PROBLEM REQUIREMENTS:
From the line holding "Don Matteo 6 - Das Radrennen (193, 1660)" to the final line below, restate each line word for word and add nothing.

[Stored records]
☆ ☆ ☆ ☆ ☆

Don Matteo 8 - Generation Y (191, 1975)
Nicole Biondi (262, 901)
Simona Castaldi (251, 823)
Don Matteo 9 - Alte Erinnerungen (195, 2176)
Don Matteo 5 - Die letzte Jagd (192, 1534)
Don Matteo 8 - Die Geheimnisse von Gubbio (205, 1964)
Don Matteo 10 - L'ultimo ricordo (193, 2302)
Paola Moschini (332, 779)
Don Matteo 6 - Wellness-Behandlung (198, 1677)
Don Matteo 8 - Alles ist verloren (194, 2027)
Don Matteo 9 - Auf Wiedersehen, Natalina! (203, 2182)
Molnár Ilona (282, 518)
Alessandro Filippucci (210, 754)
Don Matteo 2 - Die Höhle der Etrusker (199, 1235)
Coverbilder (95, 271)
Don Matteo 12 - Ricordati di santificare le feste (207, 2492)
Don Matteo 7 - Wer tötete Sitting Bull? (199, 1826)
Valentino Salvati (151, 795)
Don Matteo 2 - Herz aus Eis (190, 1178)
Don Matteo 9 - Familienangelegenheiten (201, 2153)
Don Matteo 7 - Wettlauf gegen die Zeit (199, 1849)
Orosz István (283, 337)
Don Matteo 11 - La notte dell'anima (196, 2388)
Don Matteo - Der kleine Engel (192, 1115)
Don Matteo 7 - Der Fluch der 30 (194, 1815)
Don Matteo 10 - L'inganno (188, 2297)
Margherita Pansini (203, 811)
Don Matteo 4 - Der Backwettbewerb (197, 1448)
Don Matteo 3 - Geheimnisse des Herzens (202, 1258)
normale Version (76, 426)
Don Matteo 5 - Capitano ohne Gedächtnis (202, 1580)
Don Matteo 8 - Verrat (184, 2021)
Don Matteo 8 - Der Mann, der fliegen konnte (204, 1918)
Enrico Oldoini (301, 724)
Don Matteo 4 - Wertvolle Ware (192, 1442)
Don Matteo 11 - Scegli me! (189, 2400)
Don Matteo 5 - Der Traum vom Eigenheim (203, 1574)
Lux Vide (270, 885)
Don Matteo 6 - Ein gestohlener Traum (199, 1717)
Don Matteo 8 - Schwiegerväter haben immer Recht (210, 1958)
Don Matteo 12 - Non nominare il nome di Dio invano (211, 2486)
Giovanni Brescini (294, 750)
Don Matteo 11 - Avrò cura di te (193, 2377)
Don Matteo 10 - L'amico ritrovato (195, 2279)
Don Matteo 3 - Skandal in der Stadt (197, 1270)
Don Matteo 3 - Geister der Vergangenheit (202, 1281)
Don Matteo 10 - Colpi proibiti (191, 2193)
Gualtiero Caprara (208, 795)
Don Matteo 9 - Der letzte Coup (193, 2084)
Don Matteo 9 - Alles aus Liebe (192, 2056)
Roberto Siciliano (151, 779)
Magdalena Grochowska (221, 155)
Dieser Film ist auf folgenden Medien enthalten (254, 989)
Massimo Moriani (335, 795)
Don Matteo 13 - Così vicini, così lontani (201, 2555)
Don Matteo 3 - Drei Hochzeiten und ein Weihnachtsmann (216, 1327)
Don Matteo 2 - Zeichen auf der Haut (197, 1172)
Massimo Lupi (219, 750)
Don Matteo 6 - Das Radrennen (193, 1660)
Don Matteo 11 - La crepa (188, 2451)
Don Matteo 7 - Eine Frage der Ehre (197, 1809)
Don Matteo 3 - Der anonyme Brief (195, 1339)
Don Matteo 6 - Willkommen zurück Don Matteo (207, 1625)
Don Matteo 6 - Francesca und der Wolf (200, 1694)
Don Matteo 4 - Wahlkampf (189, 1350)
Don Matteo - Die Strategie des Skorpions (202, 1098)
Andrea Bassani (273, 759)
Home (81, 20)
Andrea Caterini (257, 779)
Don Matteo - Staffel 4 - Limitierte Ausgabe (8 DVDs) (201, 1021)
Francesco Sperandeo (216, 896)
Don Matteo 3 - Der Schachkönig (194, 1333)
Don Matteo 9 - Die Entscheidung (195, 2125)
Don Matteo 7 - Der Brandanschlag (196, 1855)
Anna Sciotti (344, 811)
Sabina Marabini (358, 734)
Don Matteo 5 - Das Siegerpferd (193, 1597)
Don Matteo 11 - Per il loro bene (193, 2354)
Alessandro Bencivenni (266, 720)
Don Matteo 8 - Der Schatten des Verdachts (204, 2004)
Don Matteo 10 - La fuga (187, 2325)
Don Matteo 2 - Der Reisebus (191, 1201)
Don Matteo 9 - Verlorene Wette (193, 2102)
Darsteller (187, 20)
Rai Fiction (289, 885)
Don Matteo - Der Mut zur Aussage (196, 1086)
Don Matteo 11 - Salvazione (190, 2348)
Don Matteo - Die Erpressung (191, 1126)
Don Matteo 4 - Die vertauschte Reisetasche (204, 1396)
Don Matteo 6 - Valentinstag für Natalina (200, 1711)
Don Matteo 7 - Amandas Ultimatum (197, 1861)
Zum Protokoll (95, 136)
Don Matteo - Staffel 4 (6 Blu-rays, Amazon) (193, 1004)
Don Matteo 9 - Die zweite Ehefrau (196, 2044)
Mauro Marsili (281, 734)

☆ ☆ ☆ ☆ ☆

EXPECTED OUTPUT:
Don Matteo 6 - Das Radrennen (193, 1660)
Don Matteo 11 - La crepa (188, 2451)
Don Matteo 7 - Eine Frage der Ehre (197, 1809)
Don Matteo 3 - Der anonyme Brief (195, 1339)
Don Matteo 6 - Willkommen zurück Don Matteo (207, 1625)
Don Matteo 6 - Francesca und der Wolf (200, 1694)
Don Matteo 4 - Wahlkampf (189, 1350)
Don Matteo - Die Strategie des Skorpions (202, 1098)
Andrea Bassani (273, 759)
Home (81, 20)
Andrea Caterini (257, 779)
Don Matteo - Staffel 4 - Limitierte Ausgabe (8 DVDs) (201, 1021)
Francesco Sperandeo (216, 896)
Don Matteo 3 - Der Schachkönig (194, 1333)
Don Matteo 9 - Die Entscheidung (195, 2125)
Don Matteo 7 - Der Brandanschlag (196, 1855)
Anna Sciotti (344, 811)
Sabina Marabini (358, 734)
Don Matteo 5 - Das Siegerpferd (193, 1597)
Don Matteo 11 - Per il loro bene (193, 2354)
Alessandro Bencivenni (266, 720)
Don Matteo 8 - Der Schatten des Verdachts (204, 2004)
Don Matteo 10 - La fuga (187, 2325)
Don Matteo 2 - Der Reisebus (191, 1201)
Don Matteo 9 - Verlorene Wette (193, 2102)
Darsteller (187, 20)
Rai Fiction (289, 885)
Don Matteo - Der Mut zur Aussage (196, 1086)
Don Matteo 11 - Salvazione (190, 2348)
Don Matteo - Die Erpressung (191, 1126)
Don Matteo 4 - Die vertauschte Reisetasche (204, 1396)
Don Matteo 6 - Valentinstag für Natalina (200, 1711)
Don Matteo 7 - Amandas Ultimatum (197, 1861)
Zum Protokoll (95, 136)
Don Matteo - Staffel 4 (6 Blu-rays, Amazon) (193, 1004)
Don Matteo 9 - Die zweite Ehefrau (196, 2044)
Mauro Marsili (281, 734)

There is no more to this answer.